OKEMAH - A man charged in the brutal slayings of two young Weleetka girls in 2008 is scheduled to be arraigned Thursday in Okfuskee County court.
Kevin Joe Sweat, 27, will appear in court Thursday so a judge can schedule a date for his first-degree murder trial in the deaths of Skyla Whitaker, 11, and Taylor Paschal-Placker, 13.
Both girls were shot multiple times and left to die on a rural Okfuskee County road in June 2008. Prosecutors are seeking the death penalty.
At a preliminary hearing in January, a judge ruled to allow into evidence a recorded OSBI interview with Sweat implicating his role in the girls' deaths. On the recording, he tells an investigator that he shot the girls because he thought they were "monsters" coming after him. He also suggested that he might have been possessed or having blackouts.
Sweat told the investigator that while he was in the area to visit family on June 8, 2008, he pulled over to the side of the road to "take a leak," saw the girls coming at him, panicked and shot them with a .40-caliber Glock and a .22.
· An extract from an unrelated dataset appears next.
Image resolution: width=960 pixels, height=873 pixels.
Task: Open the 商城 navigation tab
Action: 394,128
OSBI agents matched bullet shell casings from the crime scene to casings found on Sweat's shooting range on his father's property, according to court testimony. They also traced ownership of the Glock used in the girls' killings from its import from Austria to when Sweat bought it from a Henryetta police officer.
Investigators have yet to find either gun that was used in the killings, however. The interrogation video took place in September 2011, while Sweat was jailed in connection with the slaying of his former girlfriend, Ashley Taylor, who had disappeared in July of that year.
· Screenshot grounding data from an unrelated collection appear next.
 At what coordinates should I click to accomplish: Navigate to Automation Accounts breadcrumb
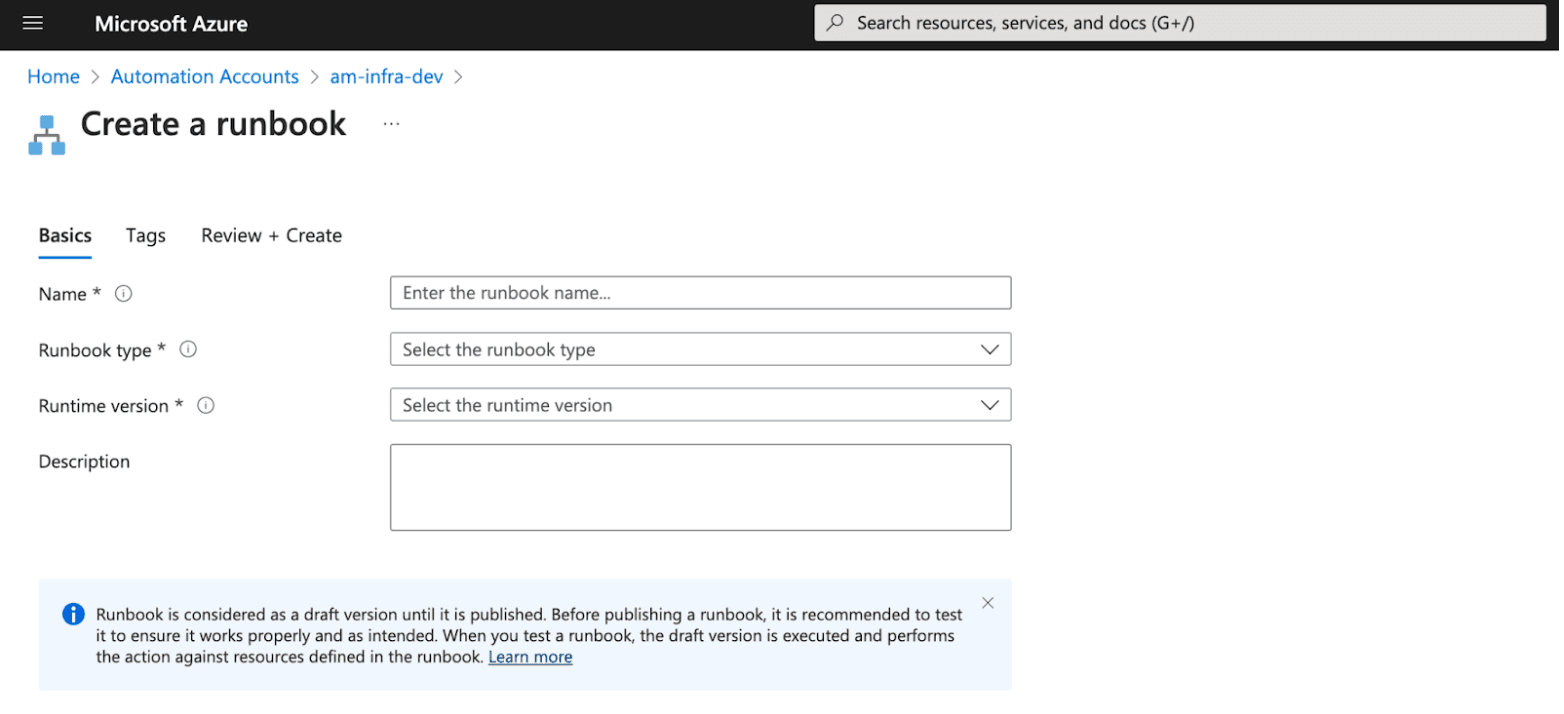point(205,77)
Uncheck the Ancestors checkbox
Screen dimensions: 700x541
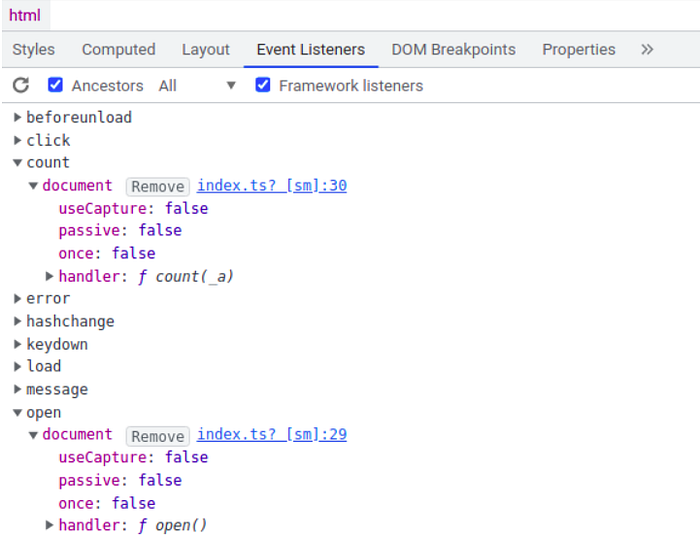(55, 85)
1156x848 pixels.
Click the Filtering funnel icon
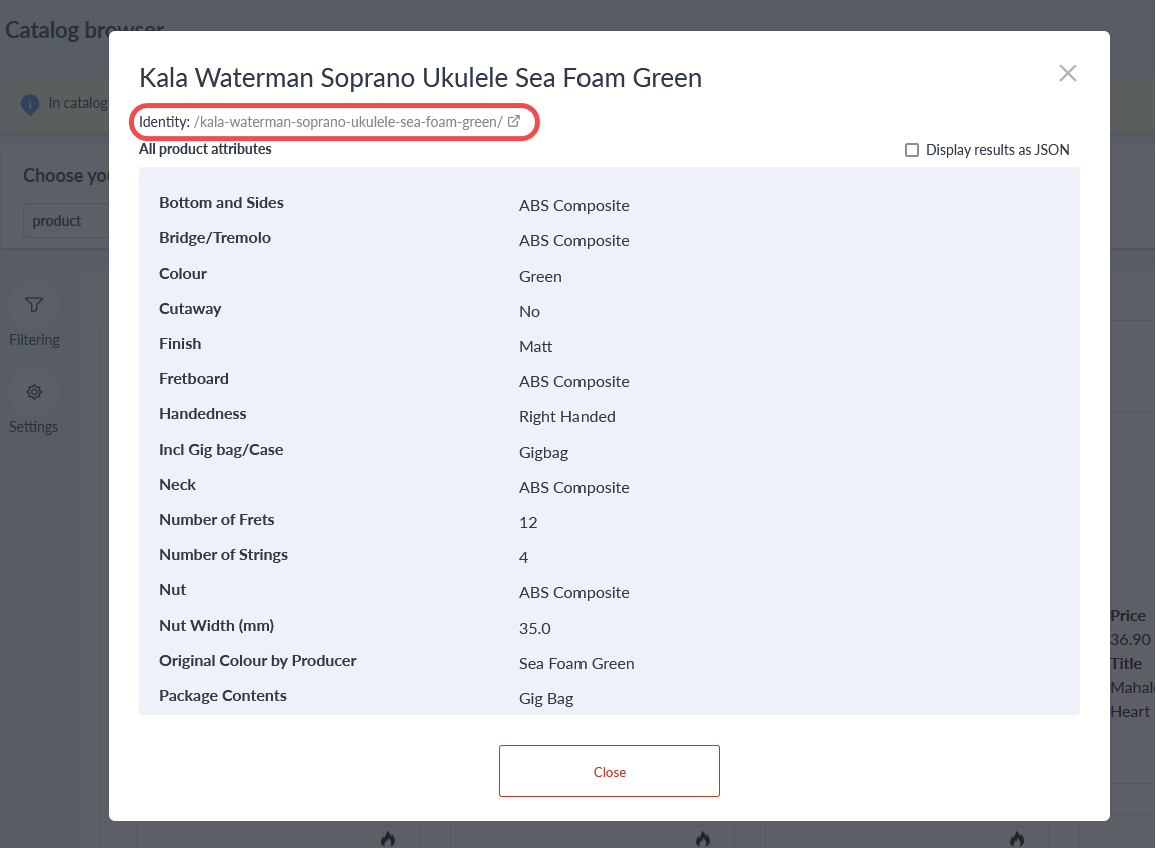click(x=34, y=305)
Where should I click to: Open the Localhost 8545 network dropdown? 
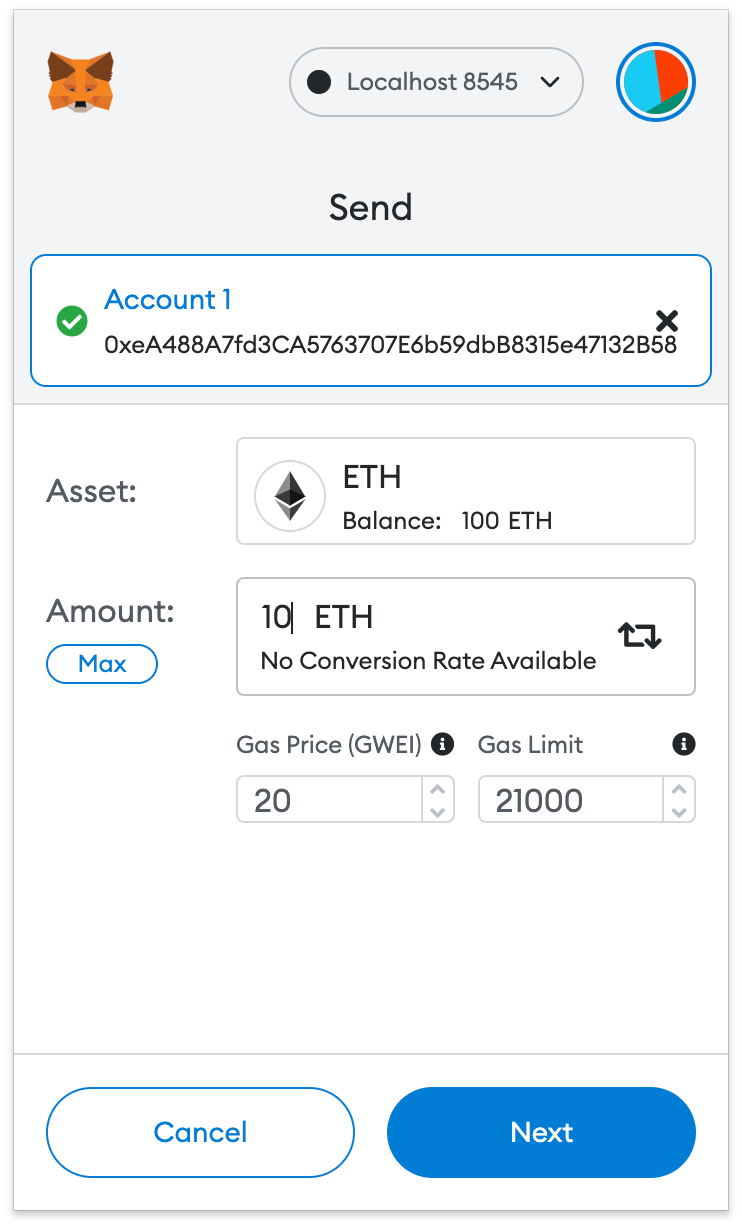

The couple supposedly were headed to Louisiana to get married, but Ashley Taylor's family never saw or heard from her again after July 15.
Sweat reportedly told investigators that he and Ashley Taylor had an argument around the fall of 2009 during which "the Weleetka girls" incident came up.
At some point, Ashley Taylor made a statement about getting Sweat "in trouble" if he broke up with her, possibly in relation to information Sweat had shared with her regarding the girls' deaths, investigators have said.
Sweat has been ordered to stand trial on a first-degree murder charge in June in connection with Ashley Taylor's death.
Defense attorneys for Sweat have requested a change of venue for the trial, due to intense media coverage of both cases.